II. God is the sovereign disposes of all earthly things. “Have given it unto whom it seemed meet unto Me.” He might have built it and left it uninhabited, or He might have populated it with other creatures than those who tenant it now. He has given what He thinks fit of it to individuals, tribes, and nations. (Homilist.)
The earth made by God
I have in my house a little sheet of paper on which there is a faint, pale, and not particularly skilful representation of a hyacinth It is not half as beautiful as many other pictures I have, but I regard it as the most exquisite of them all My mother painted it; and I never see it that I do not think that her hand rested on it, and that her thought was concerned in its execution.
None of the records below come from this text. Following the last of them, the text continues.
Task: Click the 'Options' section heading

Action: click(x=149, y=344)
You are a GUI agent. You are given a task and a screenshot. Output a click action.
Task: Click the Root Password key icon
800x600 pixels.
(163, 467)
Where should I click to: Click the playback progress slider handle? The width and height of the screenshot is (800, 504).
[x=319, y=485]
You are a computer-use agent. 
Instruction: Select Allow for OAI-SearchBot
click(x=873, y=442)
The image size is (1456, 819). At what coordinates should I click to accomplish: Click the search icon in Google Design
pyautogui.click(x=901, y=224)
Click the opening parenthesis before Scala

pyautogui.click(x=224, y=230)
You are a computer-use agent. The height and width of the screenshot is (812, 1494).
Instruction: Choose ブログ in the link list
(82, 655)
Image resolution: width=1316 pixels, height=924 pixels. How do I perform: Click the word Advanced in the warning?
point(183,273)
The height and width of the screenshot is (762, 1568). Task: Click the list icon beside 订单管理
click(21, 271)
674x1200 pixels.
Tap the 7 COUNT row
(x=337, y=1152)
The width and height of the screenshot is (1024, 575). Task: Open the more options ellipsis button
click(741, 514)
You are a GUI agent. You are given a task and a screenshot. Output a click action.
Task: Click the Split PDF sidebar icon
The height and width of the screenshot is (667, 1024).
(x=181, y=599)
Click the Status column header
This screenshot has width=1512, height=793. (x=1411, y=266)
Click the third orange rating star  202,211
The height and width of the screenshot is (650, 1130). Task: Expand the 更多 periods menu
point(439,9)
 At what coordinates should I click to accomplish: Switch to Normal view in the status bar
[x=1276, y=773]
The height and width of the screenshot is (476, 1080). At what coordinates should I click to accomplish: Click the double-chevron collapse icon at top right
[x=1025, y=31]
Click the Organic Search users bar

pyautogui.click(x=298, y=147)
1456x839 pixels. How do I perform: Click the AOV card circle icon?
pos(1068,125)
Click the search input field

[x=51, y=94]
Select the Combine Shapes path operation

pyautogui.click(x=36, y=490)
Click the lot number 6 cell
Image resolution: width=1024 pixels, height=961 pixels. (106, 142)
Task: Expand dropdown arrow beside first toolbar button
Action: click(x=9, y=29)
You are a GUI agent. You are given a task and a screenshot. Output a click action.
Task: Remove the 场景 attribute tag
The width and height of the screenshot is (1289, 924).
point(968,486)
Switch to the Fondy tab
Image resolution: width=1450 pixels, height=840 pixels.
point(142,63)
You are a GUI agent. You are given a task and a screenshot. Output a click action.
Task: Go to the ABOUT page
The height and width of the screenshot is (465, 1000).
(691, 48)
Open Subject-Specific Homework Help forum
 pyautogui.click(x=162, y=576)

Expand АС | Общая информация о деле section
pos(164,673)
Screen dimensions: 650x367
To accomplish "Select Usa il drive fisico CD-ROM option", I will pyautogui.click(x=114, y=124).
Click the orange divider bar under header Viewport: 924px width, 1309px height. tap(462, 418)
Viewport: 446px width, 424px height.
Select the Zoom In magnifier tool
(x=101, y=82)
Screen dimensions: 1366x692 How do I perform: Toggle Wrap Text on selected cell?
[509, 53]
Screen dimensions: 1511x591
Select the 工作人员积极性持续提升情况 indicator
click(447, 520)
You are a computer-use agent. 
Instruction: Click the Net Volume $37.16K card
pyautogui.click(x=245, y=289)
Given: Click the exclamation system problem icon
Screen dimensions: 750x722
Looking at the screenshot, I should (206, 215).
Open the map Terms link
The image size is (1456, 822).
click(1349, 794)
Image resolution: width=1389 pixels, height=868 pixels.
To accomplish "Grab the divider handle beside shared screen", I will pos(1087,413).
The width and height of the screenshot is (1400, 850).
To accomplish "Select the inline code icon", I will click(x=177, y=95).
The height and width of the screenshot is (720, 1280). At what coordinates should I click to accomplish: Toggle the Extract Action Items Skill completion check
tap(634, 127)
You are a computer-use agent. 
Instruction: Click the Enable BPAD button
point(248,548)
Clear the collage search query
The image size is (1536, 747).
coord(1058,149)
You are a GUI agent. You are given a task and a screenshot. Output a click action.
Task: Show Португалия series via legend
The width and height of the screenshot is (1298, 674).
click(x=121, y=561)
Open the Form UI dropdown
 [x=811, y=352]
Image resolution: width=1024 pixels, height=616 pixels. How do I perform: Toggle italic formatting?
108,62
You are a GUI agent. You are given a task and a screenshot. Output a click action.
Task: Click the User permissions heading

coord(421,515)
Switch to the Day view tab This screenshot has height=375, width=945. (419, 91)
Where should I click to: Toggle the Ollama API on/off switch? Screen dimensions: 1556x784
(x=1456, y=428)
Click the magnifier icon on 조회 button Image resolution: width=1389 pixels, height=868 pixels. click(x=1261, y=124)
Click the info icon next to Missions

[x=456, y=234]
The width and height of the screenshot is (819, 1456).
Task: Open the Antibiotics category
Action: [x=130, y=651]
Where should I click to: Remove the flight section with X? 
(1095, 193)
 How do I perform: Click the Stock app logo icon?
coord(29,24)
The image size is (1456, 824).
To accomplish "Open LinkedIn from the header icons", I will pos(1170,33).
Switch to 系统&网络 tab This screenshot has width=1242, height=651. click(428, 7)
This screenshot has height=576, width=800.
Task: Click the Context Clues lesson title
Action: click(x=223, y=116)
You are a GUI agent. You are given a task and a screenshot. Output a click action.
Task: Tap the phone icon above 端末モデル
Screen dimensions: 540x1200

Now, suppose you had such a conception of God that you never saw a flower, a tree, a cloud, or any natural object, that you did not instantly think, “My Father made it,” what a natural world would this become to you! How beautiful would the earth seem to you! And how would you find that nature was a revelation of God, speaking as plainly as His written Word! And if you are alone, in solitude, without company, desolate in your circumstances, it is because you have not that inner sense of the Divine love and care which it is your privilege to have, and which you ought to have. (H. W. Beecher.)
Have given it unto whom it seemed meet unto Me.
Meetness before God
I. God is the proprietor of all.
1. Man’s forgetfulness of this in daily life.
2. The harmony of man’s being requires a sense of dependence.
3. Depression results from stopping short of God.
II. Wisdom and sovereignity go together.
1. No comfort to know we live under an absolute sovereign.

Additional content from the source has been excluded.